The gap between humanity\'s noble words and its ignoble deeds was never more apparent than during World War I. For this reason the war serves brilliantly as the setting for Hemingway\'s novel of love and disillusionment, A Farewell to Arms.
The war began with the assassination of Archduke Francis Ferdinand of Austria-Hungary and his wife. Soon sides were drawn--France, Great Britain, Italy, Russia, and (three years later) the United States against Germany, Austria-Hungary, and Turkey. Poets and propagandists screamed of the necessity of sending young men to fight. Though the major powers had spent years and millions of dollars building their arsenals, both sides seemed strangely confident that victory would be quick and painless. No one was prepared for the enormous brutality of modern warfare: Catherine Barkley was undoubtedly not the only person who hoped and half-believed that all that could happen to her loved one would be a picturesque, minor wound, perhaps a saber cut.
Instead, her fiance was blown \"all to bits.\" And far from ending within weeks, the war dragged on for four years. The human cost was enormous: Great Britain saw three quarters of a million of her men die; Germany and France a million each; Russia perhaps as many as all the other combatants combined. Even the United States, late to enter the war, lost eighty-eight thousand. For this reason, the \"war-disgust\" Frederic Henry mentions to the priest was felt not just by him but by an entire generation. In the face of such brutality, values weaken. Life becomes \"a dirty trick.\"

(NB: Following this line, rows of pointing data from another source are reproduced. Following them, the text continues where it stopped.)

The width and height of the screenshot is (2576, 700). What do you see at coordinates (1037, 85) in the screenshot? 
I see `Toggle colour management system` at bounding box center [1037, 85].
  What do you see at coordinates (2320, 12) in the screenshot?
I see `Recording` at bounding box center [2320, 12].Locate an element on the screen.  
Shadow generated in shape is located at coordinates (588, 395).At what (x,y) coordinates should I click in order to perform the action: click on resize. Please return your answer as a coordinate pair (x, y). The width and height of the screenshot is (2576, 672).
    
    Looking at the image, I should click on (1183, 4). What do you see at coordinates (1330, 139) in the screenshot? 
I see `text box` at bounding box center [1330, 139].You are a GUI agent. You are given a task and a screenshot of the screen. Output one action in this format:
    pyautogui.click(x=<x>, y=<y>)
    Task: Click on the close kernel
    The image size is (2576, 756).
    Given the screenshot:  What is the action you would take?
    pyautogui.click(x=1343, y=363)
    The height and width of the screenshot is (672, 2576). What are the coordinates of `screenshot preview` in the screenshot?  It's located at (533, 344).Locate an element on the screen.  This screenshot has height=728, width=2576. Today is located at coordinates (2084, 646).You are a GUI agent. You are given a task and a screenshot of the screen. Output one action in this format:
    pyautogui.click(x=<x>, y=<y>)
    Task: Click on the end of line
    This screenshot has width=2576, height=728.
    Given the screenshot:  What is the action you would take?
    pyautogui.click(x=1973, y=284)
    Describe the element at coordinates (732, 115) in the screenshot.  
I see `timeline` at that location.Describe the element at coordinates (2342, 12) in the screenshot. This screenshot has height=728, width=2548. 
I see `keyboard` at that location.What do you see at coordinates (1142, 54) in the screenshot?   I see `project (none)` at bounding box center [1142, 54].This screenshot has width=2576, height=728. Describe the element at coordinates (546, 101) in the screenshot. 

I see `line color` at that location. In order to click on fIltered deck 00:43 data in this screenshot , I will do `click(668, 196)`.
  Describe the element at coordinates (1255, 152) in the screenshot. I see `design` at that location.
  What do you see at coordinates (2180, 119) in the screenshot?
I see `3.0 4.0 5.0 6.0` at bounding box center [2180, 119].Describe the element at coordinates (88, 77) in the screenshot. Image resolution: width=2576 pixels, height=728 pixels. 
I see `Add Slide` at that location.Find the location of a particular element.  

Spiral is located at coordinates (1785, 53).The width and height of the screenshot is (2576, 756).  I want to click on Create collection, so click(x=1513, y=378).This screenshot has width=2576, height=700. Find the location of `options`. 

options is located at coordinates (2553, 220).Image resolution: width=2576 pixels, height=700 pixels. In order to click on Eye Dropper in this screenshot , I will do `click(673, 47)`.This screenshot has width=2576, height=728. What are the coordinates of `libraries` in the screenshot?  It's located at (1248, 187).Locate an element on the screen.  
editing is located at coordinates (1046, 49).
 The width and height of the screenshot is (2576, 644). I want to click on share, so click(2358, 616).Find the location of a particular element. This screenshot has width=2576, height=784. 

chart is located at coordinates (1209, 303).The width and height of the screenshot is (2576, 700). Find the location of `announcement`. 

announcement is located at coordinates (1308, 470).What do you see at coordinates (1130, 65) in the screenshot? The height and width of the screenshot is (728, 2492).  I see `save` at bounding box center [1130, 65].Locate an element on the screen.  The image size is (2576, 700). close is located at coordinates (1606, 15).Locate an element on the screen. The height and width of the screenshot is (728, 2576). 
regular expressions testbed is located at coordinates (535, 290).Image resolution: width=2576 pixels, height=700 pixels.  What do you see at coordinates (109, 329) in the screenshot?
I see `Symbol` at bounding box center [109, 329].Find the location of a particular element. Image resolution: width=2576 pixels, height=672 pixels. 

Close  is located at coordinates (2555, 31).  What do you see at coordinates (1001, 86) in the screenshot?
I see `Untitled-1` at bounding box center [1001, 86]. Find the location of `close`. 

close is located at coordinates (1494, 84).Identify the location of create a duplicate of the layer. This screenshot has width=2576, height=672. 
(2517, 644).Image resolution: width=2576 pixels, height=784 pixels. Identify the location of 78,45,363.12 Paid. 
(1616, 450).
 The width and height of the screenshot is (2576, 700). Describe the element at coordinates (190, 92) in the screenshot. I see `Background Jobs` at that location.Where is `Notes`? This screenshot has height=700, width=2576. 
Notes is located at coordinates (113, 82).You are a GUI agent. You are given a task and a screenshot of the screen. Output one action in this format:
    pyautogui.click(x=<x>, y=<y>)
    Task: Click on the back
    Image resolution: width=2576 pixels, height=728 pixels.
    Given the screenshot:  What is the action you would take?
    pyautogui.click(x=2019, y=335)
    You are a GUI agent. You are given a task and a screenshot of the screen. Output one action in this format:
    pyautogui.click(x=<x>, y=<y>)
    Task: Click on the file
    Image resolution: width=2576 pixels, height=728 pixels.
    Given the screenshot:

Hemingway\'s choice of Italy as his setting reinforces his theme. One reason for its effectiveness is that Italy was where he served as an ambulance driver: he knew its terrain, and its military history, very well. But Italy is also a setting that further demonstrates the ironies of war. To most of the world, France was where the real war was taking place; even today our memories of World War I are drawn mainly from the Western front: the Somme, Belleau Wood, Verdun. Italy was, as Henry says, \"the picturesque front.\" Yet in this picturesque land men are being slaughtered by the tens of thousands.
To Hemingway the war was a botch, cheerfully begun by men with romantic notions of glory and honor, but fought with ruthless, mechanized cruelty. And to the end, as soldiers groveled in foul trenches their leaders, safely away from the front, told tales of valor, patriotism, and duty. Small wonder that many who fought became cynical and disillusioned.
What better time and place could serve for Frederic Henry\'s farewell to arms?